In 1972 Vladimír Hudec, Robert Smetana's pupil, became the head of the department and worked
in this position for eight years. In the period of political "normalization", due to the reform
of the school system in Czechoslovakia and in accordance with the decision of the Ministry of
Education, the Department of Musicology at the Philosophical Faculty was canceled in 1980.
In 1990 (as one of the results of changes after the "Velvet Revolution" in November 1989), the
Department of Musicology at the Palacký University was re-opened by Smetana's former co-workers
and pupils, operating in Olomouc, Brno and Prague and under the leadership of Smetana's and Hudec's
pupil Jan Vičar. New students of musicology enrolled in September 1990. Various grants in the nineties
helped to solve the problems of a shortage of books, instruments and computing equipment.

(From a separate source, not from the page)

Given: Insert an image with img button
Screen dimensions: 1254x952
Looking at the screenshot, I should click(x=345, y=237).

Current research being done at the Department of Musicology is oriented to several projects:
The most important project of the nineties is Critical Editions of Old Musical Documents,
especially from the territory of Moravia. There are special lectures by top visiting professors
and students' work on scores from the Kroměříž Archive (Requiem Claudiae Imperatricis by Philippus
Jacobus Rittler and Missa Obligationis ex C by Wenceslao Mathia Guretzky). Annual November conferences
(since 1992) of Critical Editions of Old Musical Documents are organized in co-operation with the
Institute for Musicology at the Academy of Sciences of the Czech Republic, the Museum of Czech Music
in Prague and the Association of Musicians and Musicologists.

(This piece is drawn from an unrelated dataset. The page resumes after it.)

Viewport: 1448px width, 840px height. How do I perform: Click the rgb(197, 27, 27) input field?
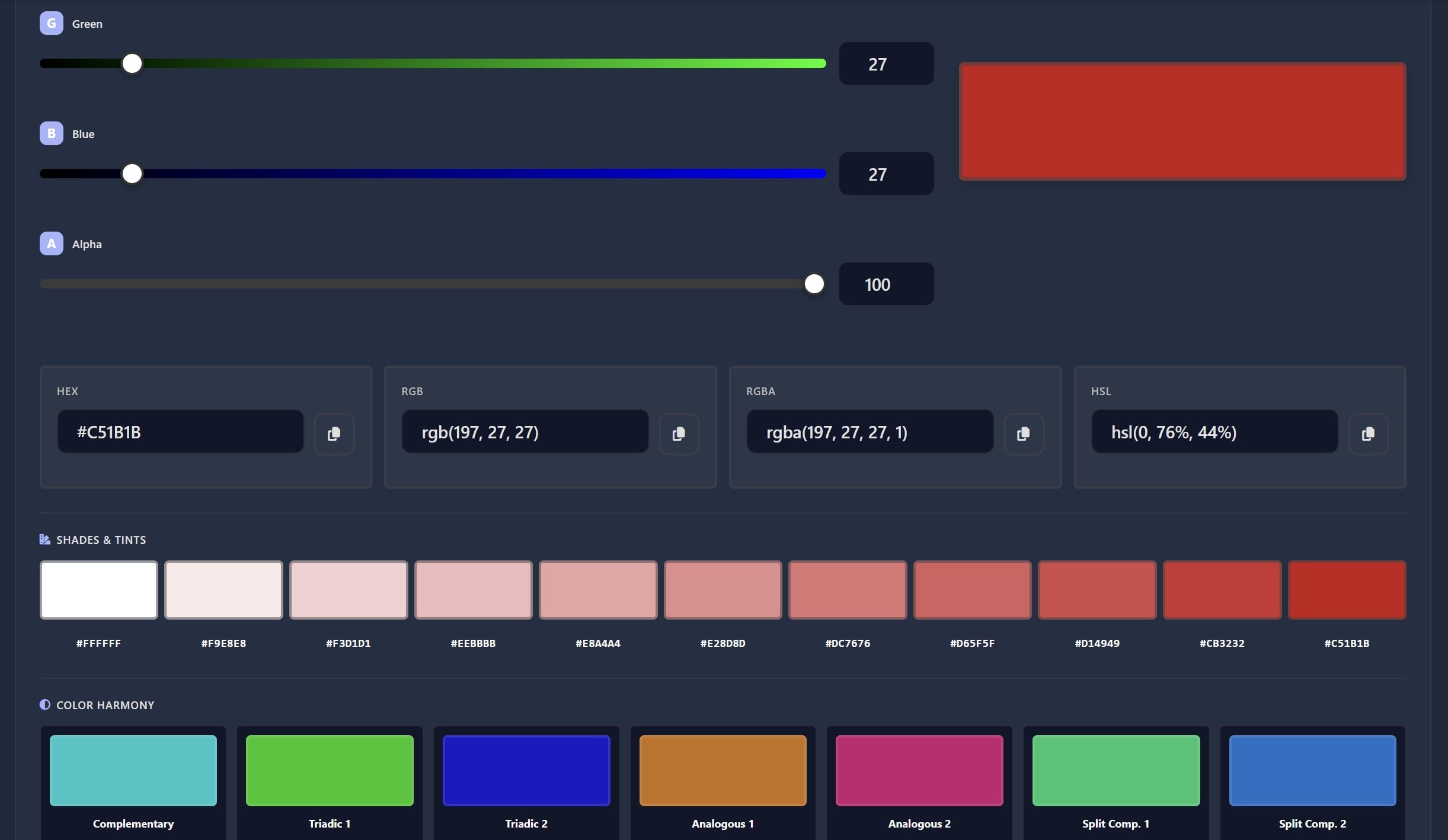(524, 431)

The international project Musical Life in Europe - Bohemia and Moravia, 1600-1900.
Circulation, Institution, Representation started in 1997 in cooperation with the European
Science Foundation in Strasbourg. Its first results - often comprised in bachelor's or diploma
theses and doctoral works - will be presented at the International Musicological Conference
organized by the Department of Musicology, Czech Music Council and Ministry of Culture of the
Czech Republic in 1997.
The staff and students also work on other important research projects such as History of the
Music Theater in Moravia, Hymnal Books in the Czech lands in the 15th and 16th century and
Czech Music of the 20th Century (including popular music).